To expand a bit on Michael Kazlow's comments.
There is (was?) a bug in Fontographer, which for many years was the
font creation program of choice, that defaulted the embedding
preferences to "no embedding". The result is that there are thousands
of otherwise free fonts out there that cannot be embedded into
documents. Personally, I see nothing ethically, morally, or legally
wrong in changing the embedding flag in such fonts.
Commercial fonts are another matter. Most professional foundries allow
their fonts to be embedded. Some have produced fonts that
inadvertently (because of the Fontographer bug or incompetence)
prevented embedding, and there's at least one paranoid current foundry
that intentionally sets its fonts to "no embedding". AFAIK, with PDF's
rapidly becoming the lingua franca of document exchange, that makes
their fonts completely useless.
More details on the four different embedding levels (none, readable,
editable, and installable) as well as means of changing them, can be
found with appropriate google searches. You'll find a free Microsoft
utility that can change embedding levels, but only to make it MORE
Thanks to you both for your replies. Is there any way I can check the fonts on my system to see if any of my fonts are set to "no embedding"? I use a dual core PC, but also have a G4 iMac, in case there is some software that can be used.
On Herb's advice, I've had a look on the web, and found this statement:
>"Your two possible suggestions led me to examine the settings used to create the PDF and I found that the one for "smallest size PDF" was inadvertently chosen. This led to the font not being embedded."
Can you confirm that this is correct? It seems rather silly that any PDF created for web will end up with the fonts not displaying correctly. I have a feeling that this isn't correct because I have created a lot of PDFs for my company's website and, even though I haven't viewed them on computers with a different font set, I'm sure there would have been problems with the appearance of the PDF if fonts had been substituted. Does text reflow/overset in a PDF if fonts are substituted?
The 'make pdf minimum size' is an Acrobat/Distiller option and only
one of many that people might choose. It goes right along with
high-compression terrible resolution compressed jpegs images.

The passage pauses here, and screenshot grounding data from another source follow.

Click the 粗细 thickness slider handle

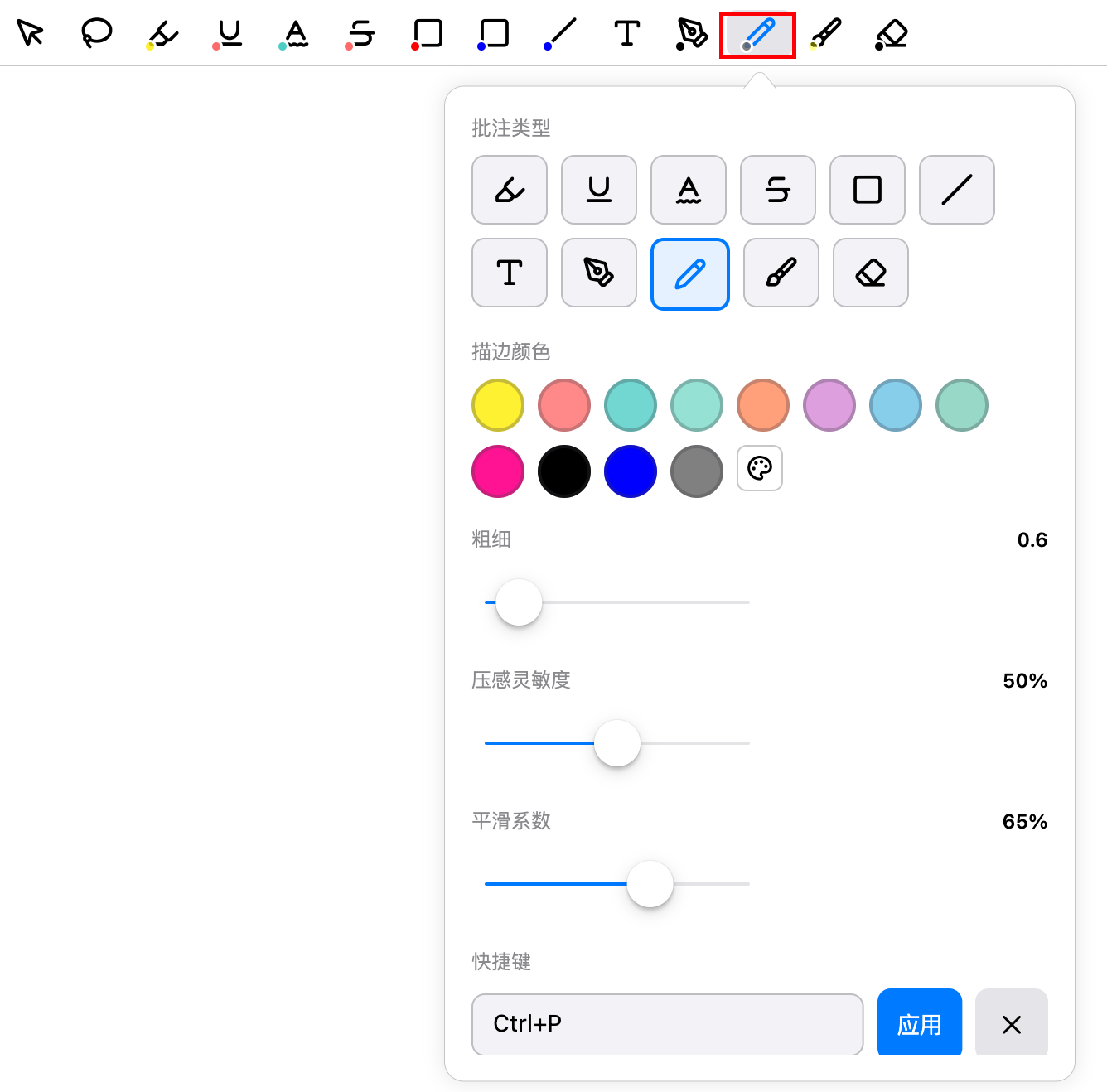pyautogui.click(x=519, y=602)
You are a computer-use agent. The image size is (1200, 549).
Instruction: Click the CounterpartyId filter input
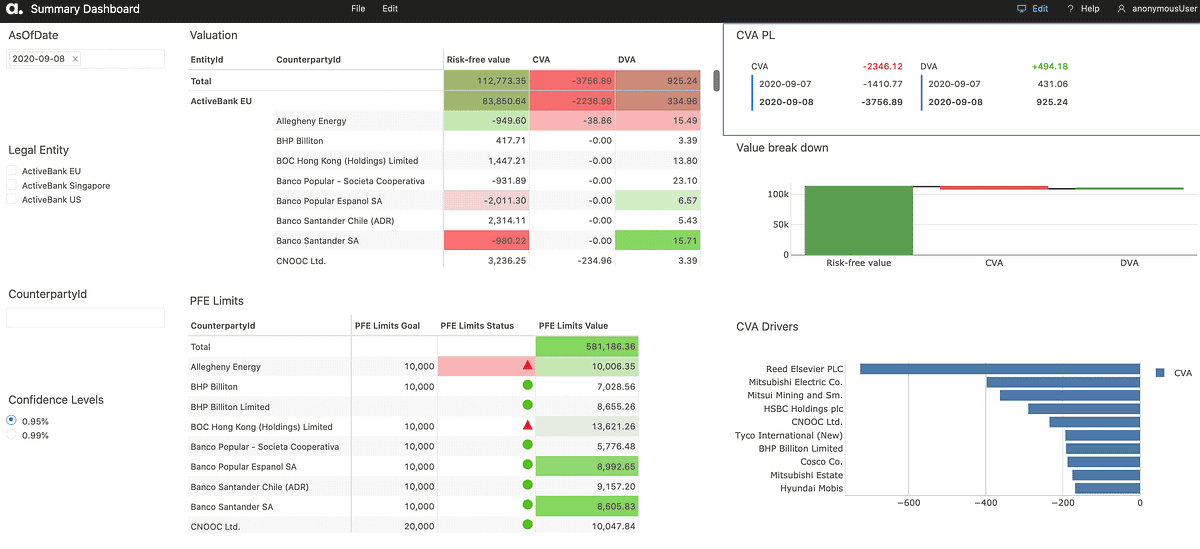(85, 318)
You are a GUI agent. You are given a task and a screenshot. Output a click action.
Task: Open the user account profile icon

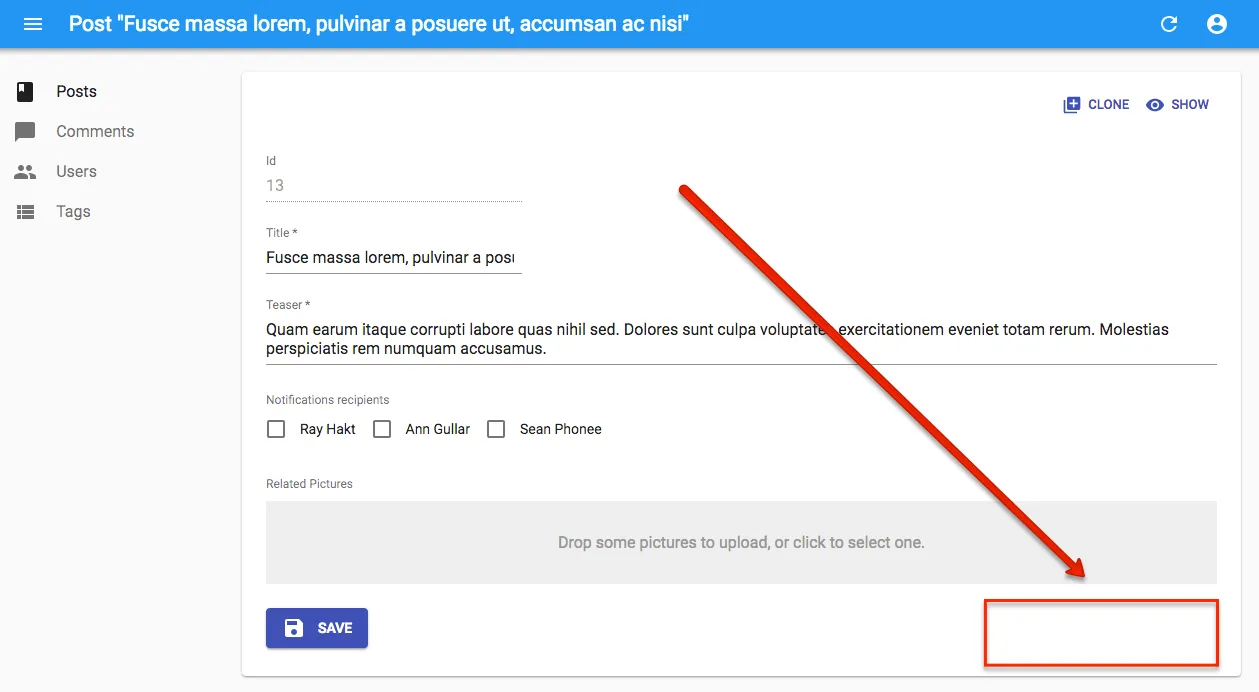[1216, 24]
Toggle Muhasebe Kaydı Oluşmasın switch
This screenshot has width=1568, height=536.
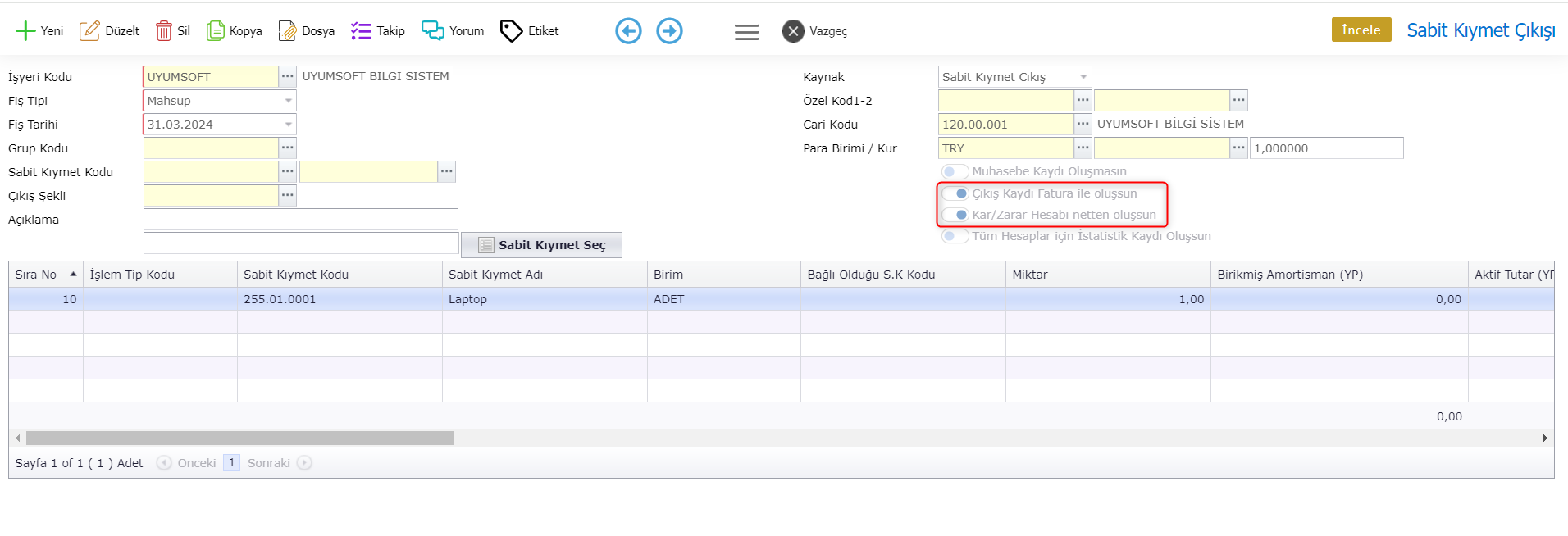(x=955, y=171)
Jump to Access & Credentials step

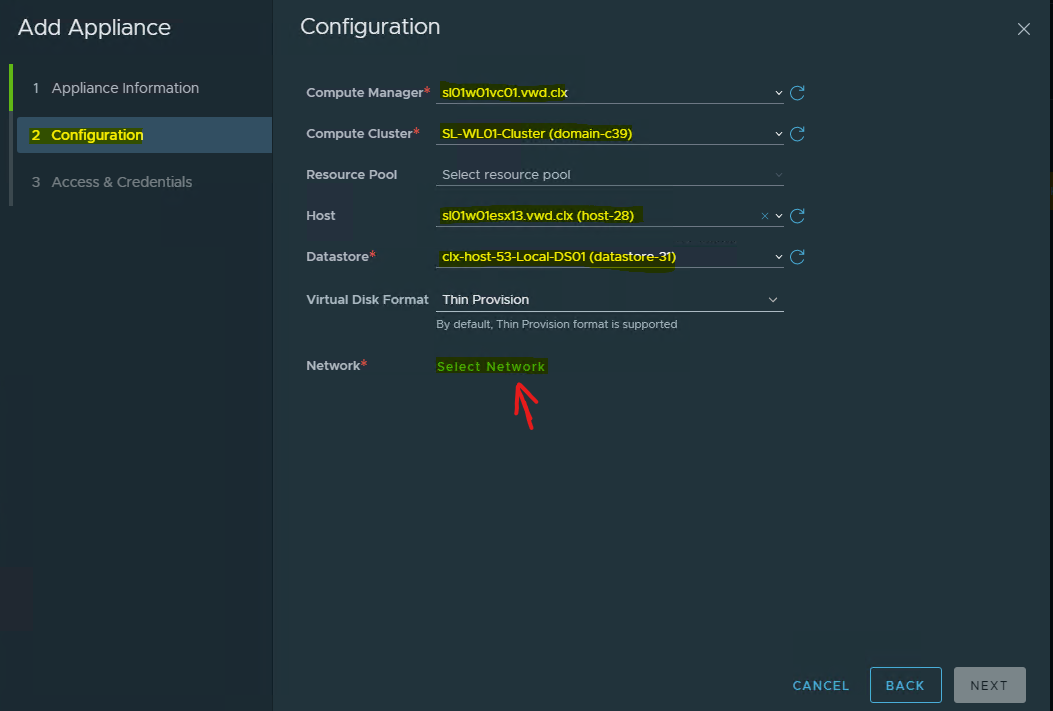[121, 182]
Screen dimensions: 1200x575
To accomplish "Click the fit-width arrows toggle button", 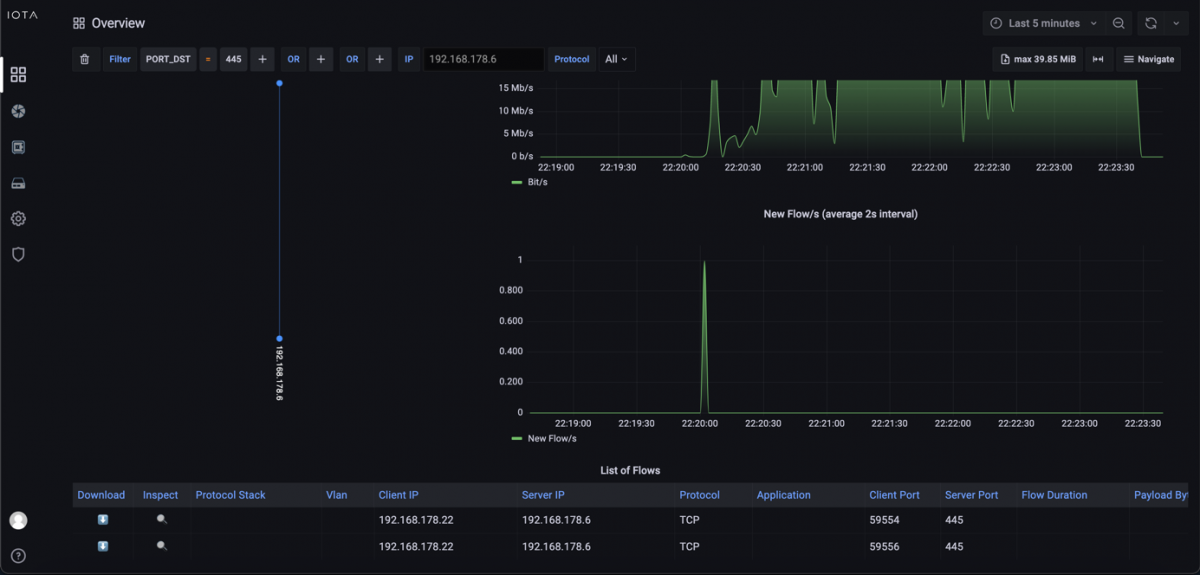I will pyautogui.click(x=1098, y=60).
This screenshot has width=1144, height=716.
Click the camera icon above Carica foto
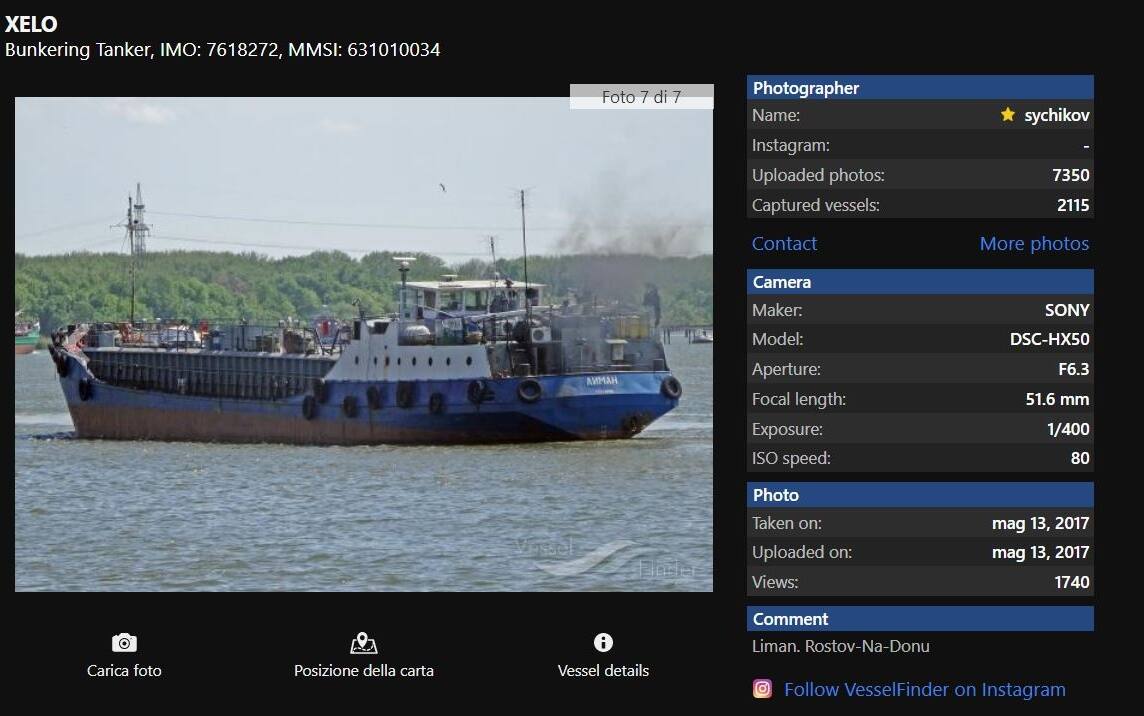tap(123, 643)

You asked if there's a way to tell what the embedding attribute is for
a given font. YES!
For Windows, there's an extremely useful free Microsoft font
properties extension that shows the embedding flag for TTF and OTF
fonts. When you right-click on a font file (in explorer or in the
fonts folder) it has nine or ten additional font properties tags you
can display. Download it here:
Thanks Herb, that's great. I'll make sure from now on that my workflow includes checking the permissions of any fonts I plan to use.
Just to clarify, the bug in Fontographer was actually that the embedding bits were set to an illegal setting. This left Adobe in the interesting position of trying to decide what to do with fonts with bogus embedding bit settings.
Initially in Acrobat 5 I think it was they decided to not embed such fonts at all. However, starting maybe in 5.05 they treated such fonts as embeddable.
However, font vendors who either intentionally or unthinkingly set those bits to "no embedding" still yield fonts that can't easily be embdedding in PDFs.
Embedding bits are primarily present in TrueType and OpenType fonts. The ability to include them in Type 1 ("PostScript") fonts is a recent innovation.